I thought it might be its new coat of leaves, so to say, but the brown buds that fall off worry me. It is in a less than ideal position, very heavy clay and waterlogged much of the winter. I have since realised that this was a mistake (I was a complete newbie to gardening then), but I know about the aversion to root disturbance and have therefore resisted moving it - and prayed it will somehow survive...
for info, I moved my daphne at the end of the first year, it definitely didn't like its first home and was dying. It hasn't grown much the last few years in its new home, but it did flower for the first time this year and it very happy there now, so I'm glad I moved it, as it would have been dead otherwise.
Sometimes you have to just wing it and see, but as I say it would have been dead by now if I hadn't moved it, so had nothing to lose. Love it where it is now.
I had a friend moving from a rented house and the landlord told her she could take what she planted, including a daphne odora marginata. She said she didn't have room for it so I took it. Nice sized root ball and it's fine.
Maybe I'll take a photo tomorrow to show the fasciation and flowers.
It certainly can be done, but I always advise caution. BIG rootball and go for it. Plenty of well composted organic matter mixed in. Just re-doing an old sink with four different miniature daphne cultivars. My little playtime tomorrow before work!
H-C
I figured I had nothing to lose. If I left it behind, I'd not have it. If it moved and it died, I'd not have it, but there was the chance it'd live , and it has.
I'd not recommend it as a routine procedure but I always think .. " plants don't read the rule books"

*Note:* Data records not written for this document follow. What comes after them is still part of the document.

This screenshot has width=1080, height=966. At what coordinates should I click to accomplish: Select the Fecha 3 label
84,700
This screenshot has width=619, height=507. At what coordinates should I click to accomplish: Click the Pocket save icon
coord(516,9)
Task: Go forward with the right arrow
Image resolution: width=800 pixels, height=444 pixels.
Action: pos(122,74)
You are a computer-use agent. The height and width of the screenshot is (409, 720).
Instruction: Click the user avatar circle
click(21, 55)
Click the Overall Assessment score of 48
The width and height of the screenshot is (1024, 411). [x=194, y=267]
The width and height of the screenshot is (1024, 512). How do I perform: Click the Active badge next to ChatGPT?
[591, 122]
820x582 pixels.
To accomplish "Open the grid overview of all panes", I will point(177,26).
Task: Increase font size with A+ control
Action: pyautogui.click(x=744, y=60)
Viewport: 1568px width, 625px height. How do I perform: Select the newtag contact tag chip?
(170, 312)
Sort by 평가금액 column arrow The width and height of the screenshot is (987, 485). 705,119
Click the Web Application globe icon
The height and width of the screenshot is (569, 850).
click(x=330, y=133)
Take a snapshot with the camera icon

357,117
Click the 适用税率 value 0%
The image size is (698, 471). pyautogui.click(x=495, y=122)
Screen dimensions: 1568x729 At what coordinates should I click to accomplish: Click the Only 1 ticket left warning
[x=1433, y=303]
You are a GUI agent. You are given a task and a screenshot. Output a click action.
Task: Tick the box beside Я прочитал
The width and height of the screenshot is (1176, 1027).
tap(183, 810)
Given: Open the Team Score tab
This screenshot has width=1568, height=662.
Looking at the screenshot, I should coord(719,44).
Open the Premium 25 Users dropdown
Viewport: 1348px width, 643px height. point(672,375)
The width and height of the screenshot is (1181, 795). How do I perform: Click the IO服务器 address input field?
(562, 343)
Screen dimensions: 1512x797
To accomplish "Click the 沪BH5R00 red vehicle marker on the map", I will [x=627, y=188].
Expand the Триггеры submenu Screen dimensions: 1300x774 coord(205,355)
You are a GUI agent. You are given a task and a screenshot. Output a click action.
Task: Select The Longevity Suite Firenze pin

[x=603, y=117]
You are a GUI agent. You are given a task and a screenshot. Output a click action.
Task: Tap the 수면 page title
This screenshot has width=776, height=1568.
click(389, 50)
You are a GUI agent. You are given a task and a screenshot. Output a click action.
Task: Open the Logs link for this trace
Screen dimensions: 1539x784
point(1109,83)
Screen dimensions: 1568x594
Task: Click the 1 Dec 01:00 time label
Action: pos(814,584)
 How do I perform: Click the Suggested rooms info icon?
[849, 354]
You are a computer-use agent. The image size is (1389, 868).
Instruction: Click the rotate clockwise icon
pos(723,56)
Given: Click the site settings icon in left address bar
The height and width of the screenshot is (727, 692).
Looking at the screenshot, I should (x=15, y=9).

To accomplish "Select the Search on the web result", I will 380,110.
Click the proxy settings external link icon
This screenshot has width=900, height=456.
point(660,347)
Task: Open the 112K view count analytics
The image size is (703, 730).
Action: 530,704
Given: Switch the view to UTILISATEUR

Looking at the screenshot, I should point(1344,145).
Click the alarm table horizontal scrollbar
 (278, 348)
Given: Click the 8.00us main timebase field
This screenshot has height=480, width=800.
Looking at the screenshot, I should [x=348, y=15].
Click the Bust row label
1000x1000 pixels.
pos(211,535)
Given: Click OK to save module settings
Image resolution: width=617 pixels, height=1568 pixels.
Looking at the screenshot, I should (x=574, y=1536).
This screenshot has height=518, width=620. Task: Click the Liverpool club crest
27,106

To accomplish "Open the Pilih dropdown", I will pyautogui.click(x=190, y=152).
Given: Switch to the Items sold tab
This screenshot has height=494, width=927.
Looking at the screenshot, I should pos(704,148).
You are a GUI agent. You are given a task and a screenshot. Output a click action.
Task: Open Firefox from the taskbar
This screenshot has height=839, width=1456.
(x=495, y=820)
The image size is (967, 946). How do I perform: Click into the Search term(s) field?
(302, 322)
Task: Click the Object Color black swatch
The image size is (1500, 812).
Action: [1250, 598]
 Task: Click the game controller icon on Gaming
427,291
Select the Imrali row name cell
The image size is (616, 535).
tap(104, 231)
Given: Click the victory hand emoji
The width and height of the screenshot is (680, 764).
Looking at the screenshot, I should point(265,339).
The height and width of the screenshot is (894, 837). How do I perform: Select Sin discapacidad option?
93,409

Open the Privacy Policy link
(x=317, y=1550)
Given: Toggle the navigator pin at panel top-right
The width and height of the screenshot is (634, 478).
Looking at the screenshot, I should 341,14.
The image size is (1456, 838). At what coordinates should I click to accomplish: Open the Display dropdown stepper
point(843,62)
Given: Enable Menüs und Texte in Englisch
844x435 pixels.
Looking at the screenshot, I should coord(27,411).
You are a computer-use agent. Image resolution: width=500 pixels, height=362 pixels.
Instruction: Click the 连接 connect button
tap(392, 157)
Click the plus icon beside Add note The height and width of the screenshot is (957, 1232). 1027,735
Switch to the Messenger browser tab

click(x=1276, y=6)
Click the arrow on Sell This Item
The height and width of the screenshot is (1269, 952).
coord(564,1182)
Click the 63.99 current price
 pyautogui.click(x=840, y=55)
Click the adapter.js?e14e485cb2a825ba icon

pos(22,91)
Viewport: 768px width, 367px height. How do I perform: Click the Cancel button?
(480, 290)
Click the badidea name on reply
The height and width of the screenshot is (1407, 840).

No,they don't! Cistus straggly, flowering at the ends of stems, happily, just not neat and tidy as we like them, hebes similarly unkempt, hellebores germinating everywhere except in the seed trays, willow seedlings assuming you want them in groups in the pots of OTHER plants, acers growing luxuriantly in exposed positions on shallow chalk soils and sun-loving pittosporums thriving in the shade of a huge ash tree in a garden I've recently finished. Perverse, frustrating but never dull
H-C
I work on the principle that living things. ALL living things , want to carry on living and will do their best to do so.